DynaTAC'ın gerçek bir mühendislik harikası olduğunu ve fiyatının da bir mühendislik harikası olduğunu söylemekle yetinelim. 6 Mart 1983'te telefon, 10 saatlik şarj karşılığında yalnızca 30 dakikalık konuşma süresi sunan, 3.995 ABD Doları'na (2023'te yaklaşık 12.000 ABD Doları) 1G şebekesi üzerinden ABD'de ticari olarak satışa sunuldu. Bu aynı zamanda sesli mesajların popüler olduğu zamandı.

2G ilk olarak yaklaşık on yıl sonra 1991'de piyasaya sürüldü. Kısa bir süre sonra, 1995'te VoIP'nin (İnternet Protokolü Üzerinden Ses) hücresel ağ yerine internet üzerinden aramalara izin vererek insanların uzun mesafeli ve uluslararası aramalarda tasarruf etmelerine yardımcı oldu. 1999'da Japon Kyocera VP-210 ilk kameralı ve videolu telefon oldu.

Akıllı Telefon Çağı ve İnternet

Bugün, ilk cep telefonu görüşmesinden 50 yıl sonra, insan sayısının iki katı kadar telefon var. Ve sayesinde Moore Yasası, akıllı telefonlar o kadar güçlü hale geldi ki artık onları sadece iletişim için değil, aynı zamanda eğlence, iş, navigasyon, eğitim, fitness, çeviri, veri depolama ve çok daha fazlası için kullanıyoruz.

Bu ilerlemeye, 1990'larda internetin yaygınlaşması ve 2000'lerin sonlarında üçüncü taraf mobil uygulamaları yardımcı oldu. Apple iPhone'u tanıttığında ve App Store.

Cooper'ın Mobil Teknolojide Sırada Ne Var?

Birçoğu teknolojik büyümenin yavaşladığını ve akıllı telefonlar zirve yaptı çünkü şimdi hepsi aynı görünüyor.
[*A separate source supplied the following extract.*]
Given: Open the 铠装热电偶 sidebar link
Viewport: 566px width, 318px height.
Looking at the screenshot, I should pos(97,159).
Bu bir dereceye kadar doğru olsa da, aslında dört gözle bekleyebileceğinizden daha fazlası var.

Cooper bir röportajda "Cep telefonu ve kişisel iletişim dediğimiz şeyin henüz emekleme dönemindeyiz" diyor. "Birisiyle konuşmak istemenin ve bu düz malzemeyi kafanıza doğru tutmanın ne kadar doğal olmadığını bir düşünün. Hiç mantıklı değil" deri altına implante edilebilir teknoloji.

"Uygulamanın konsepti yanlış. Gerçekten iyi bir yapay zekanız olsaydı, umarım sizden daha akıllı olan, neye ihtiyacınız olduğunu anlayan ve çözümler üreten bir hizmetkarınız olurdu. Bu çözümlere "uygulamalar" diyoruz, ancak bizim uygulamayı aramamız yerine, uygulamanın bizi bulması gerekiyor."
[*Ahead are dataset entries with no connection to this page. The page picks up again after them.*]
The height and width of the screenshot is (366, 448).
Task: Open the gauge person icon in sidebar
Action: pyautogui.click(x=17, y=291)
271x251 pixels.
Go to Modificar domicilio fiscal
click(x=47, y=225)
Cooper'ın gelecek vizyonu, teknolojinin günlük hayatın arka planına karıştığı bir dünyayla ilgili olarak "sizin için uygulamayı oluşturan bir şeye sahip olarak uygulamayı eski haline getirmek" şeklindedir. Birini aramak, örneğin bir düşünceye sahip olmak kadar basit olmalı ve bir uygulamayı açmayı, bir numarayı çevirmeyi ve bir düğmeye basmayı gerektirmemelidir.
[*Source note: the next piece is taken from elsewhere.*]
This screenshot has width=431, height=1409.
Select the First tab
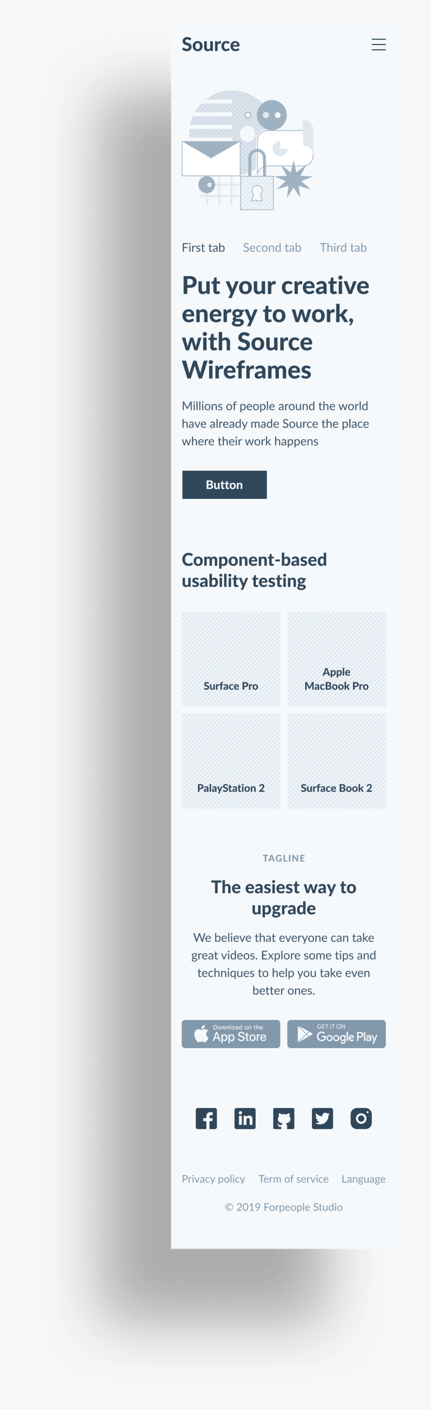(x=203, y=248)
ve ile 6G'deki gelişmeler, karma gerçeklik, akıllı gözlükler ve Web3, bu gelecek artık bir bilim kurgu meselesi değil, önümüzdeki 50 yılda başarabileceğimiz bir şey olabilir.

Bir Sonraki Mobil Devrim Çok Uzak Değil

Bir toplum olarak ne kadar ilerlediğimizi hafife almak kolaydır. Modern akıllı telefon, NASA'nın 1969'da insanı aya götüren Apollo 11 görevi için kullandığı tüm birleşik bilgi işlem gücünden milyonlarca kat daha güçlü.

Perde arkasında gerçekleşen ilerlemeden habersiz olanlar için inovasyon durmuş gibi görünebilir. Ancak üzerinde çalışanlar, bir sonraki mobil devrimin çok uzakta olmayabileceğini biliyor.